NASA regularly posts highly impressive GIFs of glimpses beyond our own atmosphere, and this week, it’s another beauty from Mars.
On Thursday, the space agency’s Curiosity rover posted two animated images showing the six-wheeled vehicle’s view of the Martian landscape over 12 hours. It’s essentially the representation of one Martian day, from sunrise to sunset, with Curiosity capturing its own shadow in the foreground.
“Hey look – I’m a sundial!” tweeted the official Curiosity account. “Ok, not exactly, but I did get a sol to enjoy my surroundings. During solar conjunction, I used my hazard cameras to study the Martian weather and dust.”
You can see the second set of images on NASA’s Mars website.
Curiosity’s photos were taken on Nov. 8 from 5:30 a.m. to 5:30 p.m. local time. The view is looking southeast (front camera) and northwest (rear camera) from the Gediz Vallis Ridge, where Curiosity recently (and triumphantly) arrived — a major stop on its steady climb of Mount Sharp in Gale Crater, ongoing since 2014.
They were snapped using the rover’s front and rear Hazard-Avoidance Cameras, known as hazcams (cameras that not only help the robot identify obstacles and tricky terrain, but brought us all kinds of glorious Mars imagery). According to NASA, the rover was commanded to record them before the Mars solar conjunction, when the Sun rudely sits between Mars and Earth and messes up communications — it’s an approximately two-week period that happens every two years.
NASA scientists were hoping to capture some Martian clouds or dust devils, and while they didn’t get any weather in the photos, the stitched clips are a glorious example of a Martian day — and Curiosity’s presence during it.

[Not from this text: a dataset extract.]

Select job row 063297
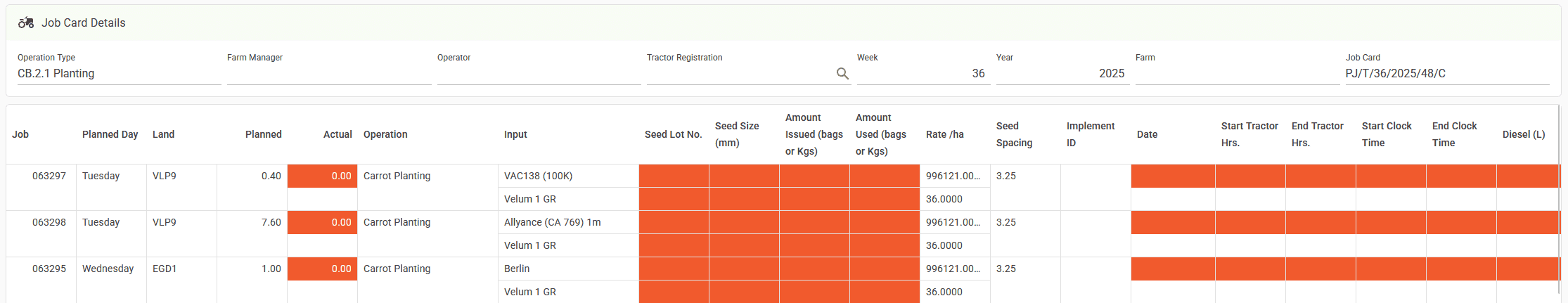 tap(49, 176)
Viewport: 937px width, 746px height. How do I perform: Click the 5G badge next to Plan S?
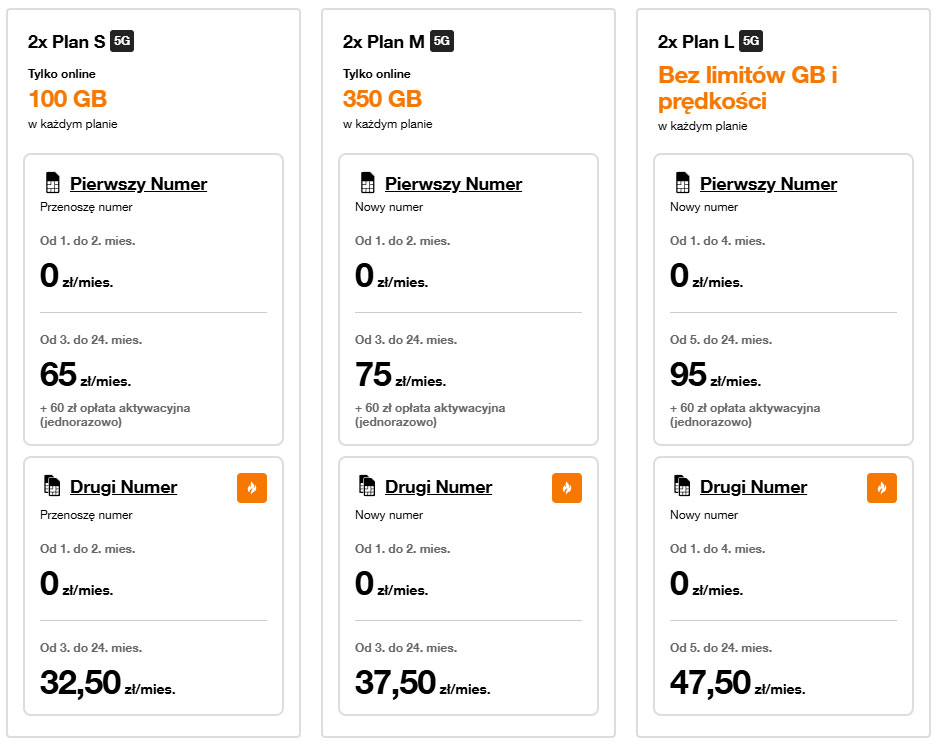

“As the sky brightens during sunrise, the shadow of the rover’s 7-foot (2-meter) robotic arm moves to the left, and Curiosity’s front wheels emerge from the darkness on either side of the frame. Also becoming visible at left is a circular calibration target mounted on the shoulder of the robotic arm,” reads NASA’s blog post. “Engineers use the target to test the accuracy of the Alpha Particle X-ray Spectrometer, an instrument that detects chemical elements on the Martian surface.
“In the middle of the day, the front Hazcam’s autoexposure algorithm settles on exposure times of around one-third of a second. By nightfall, that exposure time grows to more than a minute, causing the typical sensor noise known as “hot pixels” that appears as white snow across the final image.”
As for the spots on the cameras? Well, you don’t careen around Mars for 11 years without getting a little dust on the lens.